Risk acquired a surprising centrality in financial regulation, even though ex ante, it is unobservable and ex post, it is disputable. Indeed the very feasibility of its estimation or measurement is questionable. The risks of financial markets differ in material ways from those of natural hazards. Insuring against flood or earthquake is a game against nature; we really cannot affect the likelihood of the event. Mitigation may be important in terms of the total loss incurred, but carrying an umbrella does not change the likelihood of rain, though it may save our clothes from ruin. Financial markets, by contrast, are predominantly games against others. In describing markets as places where “men meet to deceive”, Democritus was not entirely wrong. In other words, most of the risks of financial markets are of our own collective creation, rather than naturally occurring hazard, and, perversely, all too many of the ‘solutions’, the hedges to these financial risks are yet more financial contracts.

To be perfectly clear, the only perfect hedge of a financial asset is its sale. This makes immediately obvious the central flaw of this now-dominant management style; it reduces the investment fund to cash. This is entirely inconsistent with any idea of investment and deferred consumption.

Until the crisis, liquidity did not figure in any meaningful way in banking regulation. The argument of the liberalisation school was that liquidity was always available from the central bank in its role as lender of last resort; experience has entirely discredited that canon, along with much else. If we use the ultimate source of liquidity to define and distinguish between investment and speculation, we can advance the discussion and resolve a few conundrums.

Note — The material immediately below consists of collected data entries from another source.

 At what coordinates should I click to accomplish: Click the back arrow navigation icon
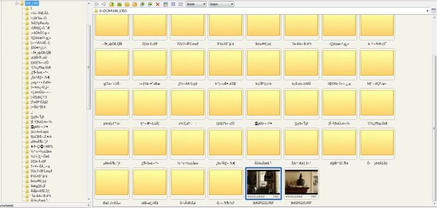point(96,4)
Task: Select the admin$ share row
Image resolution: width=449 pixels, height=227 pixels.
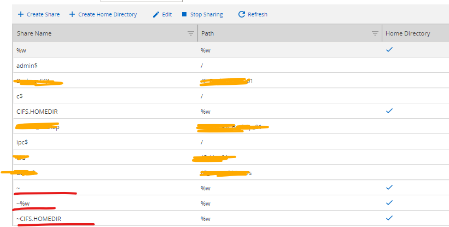Action: pyautogui.click(x=27, y=65)
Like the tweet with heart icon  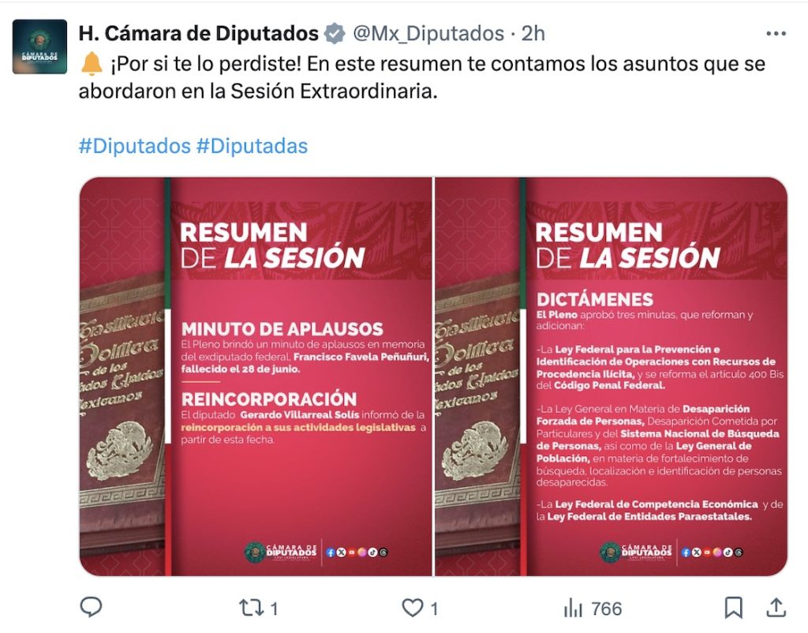[x=412, y=608]
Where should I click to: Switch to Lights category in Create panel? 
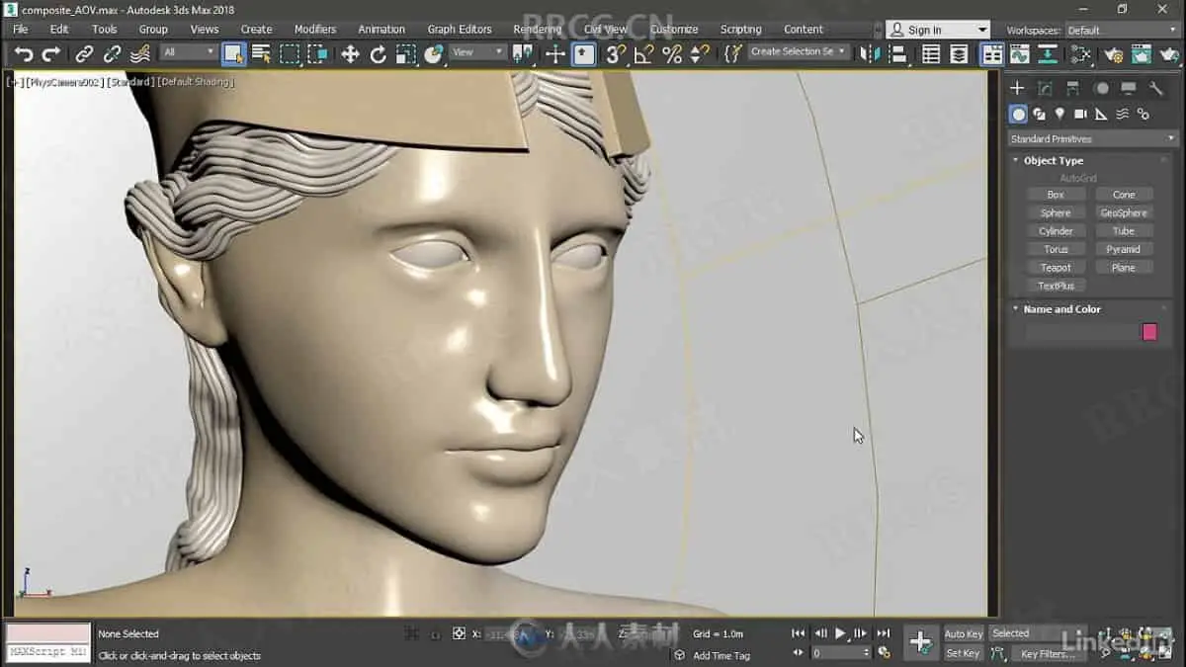1059,115
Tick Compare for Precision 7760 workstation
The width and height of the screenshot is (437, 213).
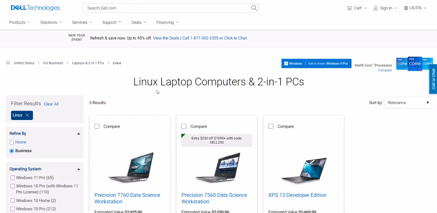tap(97, 126)
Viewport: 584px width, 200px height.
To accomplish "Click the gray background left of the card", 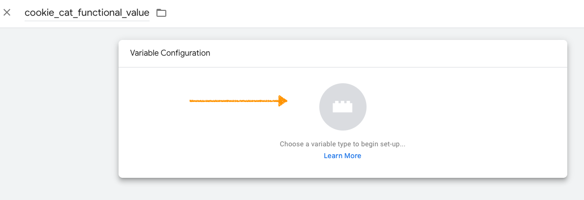I will [x=59, y=113].
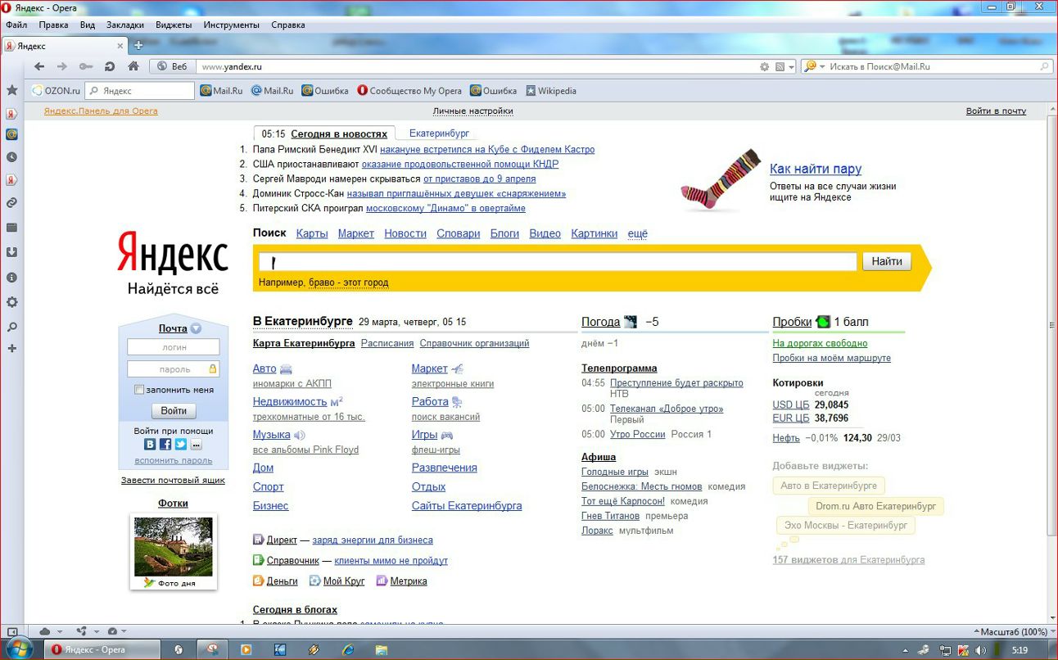Click the 'логин' input field
1058x660 pixels.
click(174, 347)
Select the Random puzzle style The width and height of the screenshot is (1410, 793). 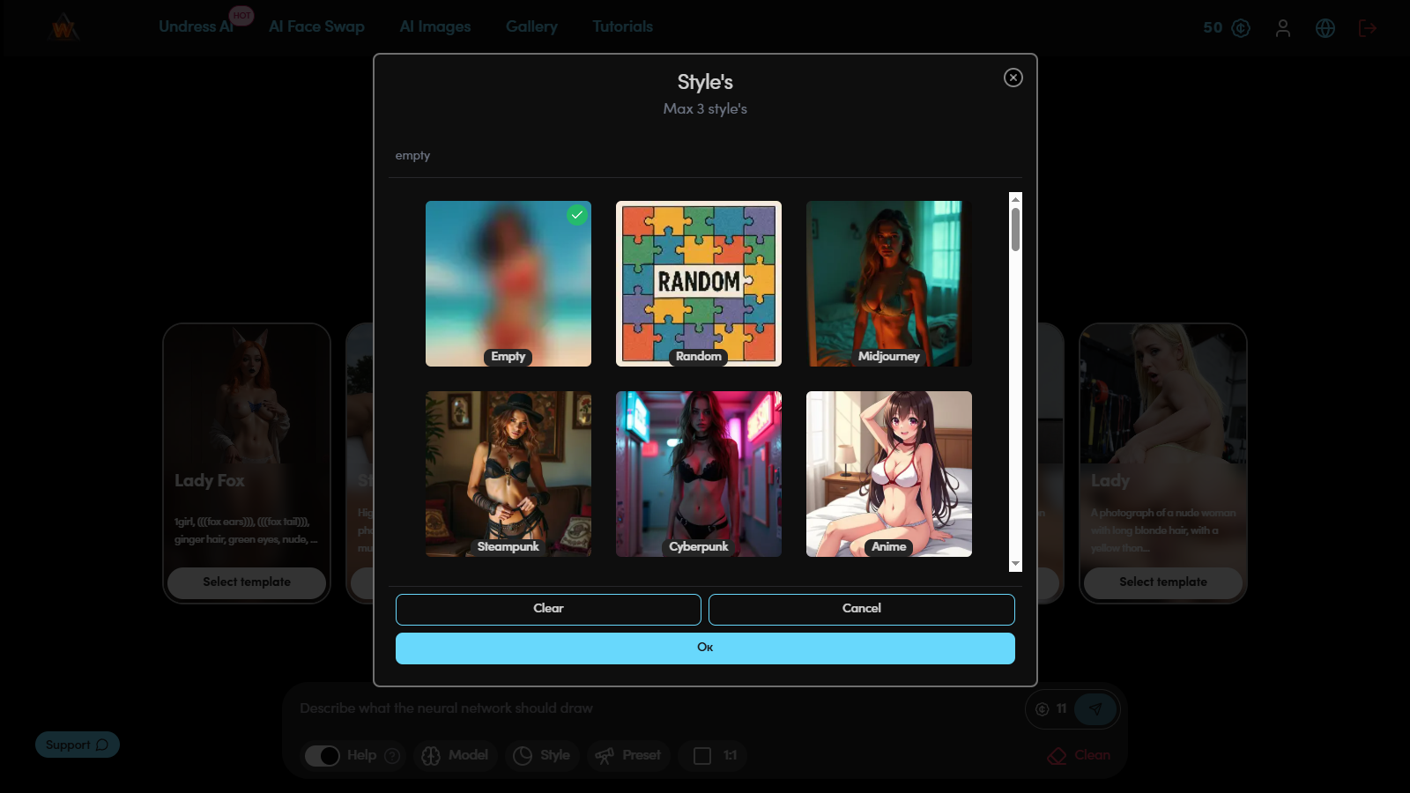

We shall define speculation as reliance upon a market for its future liquidity. This is sale in a market, reliance upon the market price at some future date. By contrast, we will define investment as reliance upon a specific obligor under the terms of a contract. In this view, the saving deposit placed in a bank by an individual is investment. The treasury bill bought and held to maturity is investment. The equity bought and held solely for the collection of dividends is investment. Time, or the holding period, is material here. The return performance of an equity held for a few microseconds is determined entirely by price. That same equity’s returns when held for a hundred years or more will be predominantly determined by the income received from it. This has long been known to the asset management industry – it usually takes the form of statements to the effect that asset allocation is the most important management operation for performance (Beebower, Brinson et al is the usual citation. However, the dissonance of this with the long-term is rarely commented upon, though its academic credentials are also impeccable (Dimson, Marsh and Staunton – Triumph of the Optimists). This point warrants emphasis – the long term is about income and income growth while the short term is about price movement.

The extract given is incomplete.